To alter the poster: Is this novel really necessary? I mean necessary to have read and that is placed as the keystone to an understanding of what happened to the Germans under the Nazis. I believe it is. It answers the question: how do you remain decent even if your resistance is not just personally futile but drags others to their deaths? If ever there was a test to destruction of the Categorical Imperative this was it. Helpless, powerless people can always do one small thing and what Foreman Otto decides is based on the true story of the Hempels who left postcards denouncing Hitler in offices and building all over Berlin for years. They hoped to incite resistance or at least a foot-dragging amongst the civilians. Fallada wrote the novel in 24 days and the hallucinatory intensity of the writing was likely aided by pharmaceutical stoking. There is no pause in the tension and though we want Otto Quangel and his wife Anna to come through, it can only end one way.
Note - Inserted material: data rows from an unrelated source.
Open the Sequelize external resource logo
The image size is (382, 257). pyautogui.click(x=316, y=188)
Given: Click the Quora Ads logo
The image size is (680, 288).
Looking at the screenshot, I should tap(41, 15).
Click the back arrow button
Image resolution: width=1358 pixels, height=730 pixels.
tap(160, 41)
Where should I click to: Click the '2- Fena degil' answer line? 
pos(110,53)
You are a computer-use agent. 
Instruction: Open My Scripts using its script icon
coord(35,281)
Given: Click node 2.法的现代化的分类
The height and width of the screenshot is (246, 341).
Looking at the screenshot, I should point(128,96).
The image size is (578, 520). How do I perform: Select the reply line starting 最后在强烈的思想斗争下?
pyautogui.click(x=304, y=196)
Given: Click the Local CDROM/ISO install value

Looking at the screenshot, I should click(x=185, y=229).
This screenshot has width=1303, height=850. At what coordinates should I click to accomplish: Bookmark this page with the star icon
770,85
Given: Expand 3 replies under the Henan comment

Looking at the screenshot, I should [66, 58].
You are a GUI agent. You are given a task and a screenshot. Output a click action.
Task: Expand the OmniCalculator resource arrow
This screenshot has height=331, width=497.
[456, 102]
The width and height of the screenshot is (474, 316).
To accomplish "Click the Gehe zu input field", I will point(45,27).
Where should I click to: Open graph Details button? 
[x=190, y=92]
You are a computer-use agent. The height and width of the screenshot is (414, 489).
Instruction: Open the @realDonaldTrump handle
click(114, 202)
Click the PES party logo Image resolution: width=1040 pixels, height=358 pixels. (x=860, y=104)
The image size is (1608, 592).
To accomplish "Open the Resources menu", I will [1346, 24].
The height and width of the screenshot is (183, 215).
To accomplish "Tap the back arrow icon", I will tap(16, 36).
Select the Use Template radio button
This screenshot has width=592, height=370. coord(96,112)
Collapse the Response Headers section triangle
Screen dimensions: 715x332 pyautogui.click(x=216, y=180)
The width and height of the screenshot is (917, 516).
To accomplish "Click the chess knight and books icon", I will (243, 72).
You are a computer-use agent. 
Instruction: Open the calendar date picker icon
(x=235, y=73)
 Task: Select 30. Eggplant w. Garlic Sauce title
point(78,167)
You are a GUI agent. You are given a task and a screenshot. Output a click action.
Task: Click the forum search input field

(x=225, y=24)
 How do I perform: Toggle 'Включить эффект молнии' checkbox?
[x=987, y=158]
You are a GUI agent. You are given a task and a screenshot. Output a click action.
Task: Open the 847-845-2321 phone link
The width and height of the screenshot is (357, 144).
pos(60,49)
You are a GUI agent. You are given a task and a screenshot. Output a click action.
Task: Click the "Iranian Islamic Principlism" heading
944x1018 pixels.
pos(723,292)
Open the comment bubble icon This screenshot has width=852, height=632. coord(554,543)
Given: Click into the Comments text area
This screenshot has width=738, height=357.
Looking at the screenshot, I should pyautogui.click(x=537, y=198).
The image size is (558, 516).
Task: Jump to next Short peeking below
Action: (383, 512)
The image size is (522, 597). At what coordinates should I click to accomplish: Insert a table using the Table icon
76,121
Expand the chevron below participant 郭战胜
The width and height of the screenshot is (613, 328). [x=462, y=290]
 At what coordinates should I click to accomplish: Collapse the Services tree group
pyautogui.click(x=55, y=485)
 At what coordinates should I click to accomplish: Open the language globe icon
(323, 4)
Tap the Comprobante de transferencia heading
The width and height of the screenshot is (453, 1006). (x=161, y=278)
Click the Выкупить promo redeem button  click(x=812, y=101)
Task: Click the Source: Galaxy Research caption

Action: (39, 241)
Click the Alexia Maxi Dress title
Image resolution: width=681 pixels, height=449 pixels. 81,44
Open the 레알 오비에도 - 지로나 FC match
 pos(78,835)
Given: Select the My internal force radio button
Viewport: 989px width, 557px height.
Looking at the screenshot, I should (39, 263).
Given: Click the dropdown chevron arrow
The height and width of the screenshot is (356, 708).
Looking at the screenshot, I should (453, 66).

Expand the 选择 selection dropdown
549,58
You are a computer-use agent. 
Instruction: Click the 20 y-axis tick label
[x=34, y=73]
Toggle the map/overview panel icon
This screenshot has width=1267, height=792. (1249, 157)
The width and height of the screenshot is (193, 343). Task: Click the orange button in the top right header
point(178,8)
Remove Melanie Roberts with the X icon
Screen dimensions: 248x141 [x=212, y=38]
Along with the central characters of Otto and Anna there are police informants who allied to Gestapo Inspector Escherich try to trace the author of the postcards. Cunning deviants and thugs abound and the portrait of Obergruppenfuhrer Prall leaves no doubt that the Second World War was necessary. His like probably emerged after de-nazification with a sense of having been fooled by Hitler.
The translation I read is by Michael Hoffman and it reads smoothly. ‘Beauty is slowness’ said Ezra Pound who escaped hanging, pardoned for writing well as the poet said. No slowness here, so no lyrical interludes, no soaring, only burying in ground well trodden by jackboots. In the Modern Classic Penguin there is an extensive afterword with some excellent background notes.